Hypertension Center of People's Hospital of Xinjiang Uygur Autonomous Region, Xinjiang Hypertension Institute, National Health Committee Key Laboratory of Hypertension Clinical Research, Key Laboratory of Xinjiang Uygur Autonomous Region "Hypertension Research Laboratory, Xinjiang Clinical Medical Research Center for Hypertension (Cardio-Cerebrovascular) Diseases.
Xinjiang Medical University, Urumqi, Xinjiang, China.
J Hypertens. 2022 Mar 1;40(3):561-569. doi: 10.1097/HJH.0000000000003049.
The aim of this study was to evaluate the association between plasma aldosterone concentration (PAC) and renal impairment in patients with both hypertension and abnormal glucose metabolism (AGM).
The longitudinal observational study included 2033 hypertensive individuals with AGM who did not have chronic kidney disease (CKD) at baseline. CKD was defined as estimated glomerular filtration rate (eGFR) less than 60 ml/min per 1.73 m2 and/or positive proteinuria. Directed acyclic graphs and LASSO regression analyses were applied to identify adjusted sets. Cox proportional hazard models and linear regression were used to evaluate the association of PAC with CKD and its components including decreased renal function (DRF) and proteinuria. Mediation analysis was used to examine the role of blood pressure (BP) in the association between the two.
During total follow-up of 5951 person-years with a median follow-up of 31 months, 291 participants developed CKD. The incidence of CKD was increased with the elevation in tertile PAC. Multivariable Cox model showed that PAC was positively associated with increased CKD risk (hazard ratio = 1.76 for natural log-transformed PAC, P < 0.001), and with increased risk of DRF and proteinuria. SBP mediated 7.5-17.9% of the association between PAC and renal impairment. Overall results remained consistent and significant in sensitivity analysis by excluding those with suspicious primary aldosteronism, too short follow-up time and mineralocorticoid receptor antagonists use.

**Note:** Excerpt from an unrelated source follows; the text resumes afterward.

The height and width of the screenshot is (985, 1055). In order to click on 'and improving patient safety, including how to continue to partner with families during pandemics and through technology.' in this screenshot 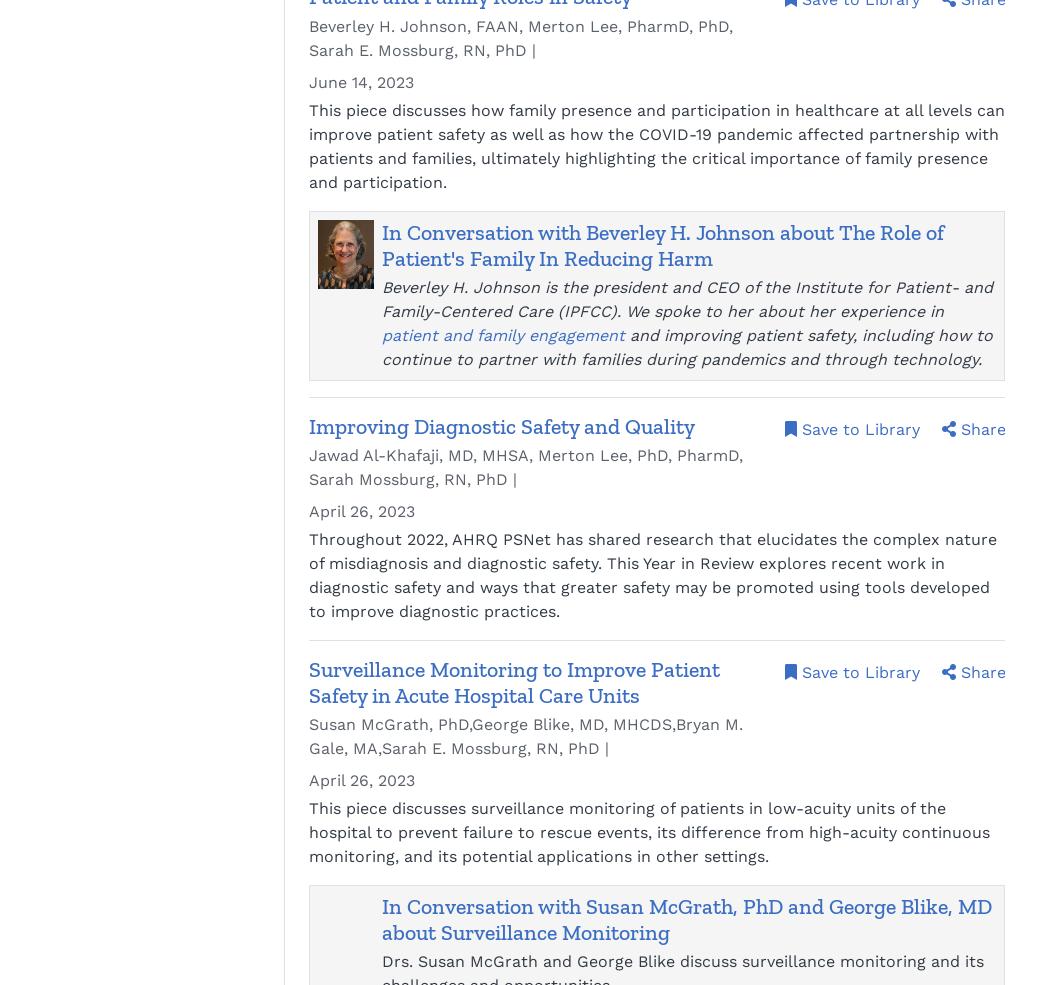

Higher PAC was associated with increased CKD risk in patients with hypertension and AGM, even in the absence of suspicious primary aldosteronism. The results indicate PAC may serve as a potential therapeutic target in this population.
本研究旨在评估高血压伴糖代谢异常(AGM)患者的血浆醛固酮浓度(PAC)与肾功能损害之间的关系。
本纵向观察性研究纳入了 2033 例基线时无慢性肾脏病(CKD)的高血压伴 AGM 患者。CKD 的定义为估算肾小球滤过率(eGFR)<60ml/min/1.73m2和/或蛋白尿阳性。采用有向无环图和 LASSO 回归分析来识别调整后的集合。Cox 比例风险模型和线性回归用于评估 PAC 与 CKD 及其组成部分(包括肾功能下降和蛋白尿)的相关性。中介分析用于检验 BP 在两者相关性中的作用。
在总随访时间为 5951 人年,中位随访时间为 31 个月的随访期间,291 例患者发生了 CKD。随着 PAC 三分位升高,CKD 的发生率增加。多变量 Cox 模型显示,PAC 与 CKD 风险增加呈正相关(自然对数值 PAC 的危险比为 1.76,P<0.001),并与肾功能下降和蛋白尿风险增加相关。SBP 介导了 PAC 与肾功能损害之间 7.5-17.9%的关联。在排除有可疑原发性醛固酮增多症、随访时间过短和使用盐皮质激素受体拮抗剂的患者后,敏感性分析的总体结果仍然一致且显著。
在高血压伴 AGM 患者中,较高的 PAC 与 CKD 风险增加相关,即使在没有可疑原发性醛固酮增多症的情况下也是如此。结果表明,PAC 可能成为该人群的潜在治疗靶点。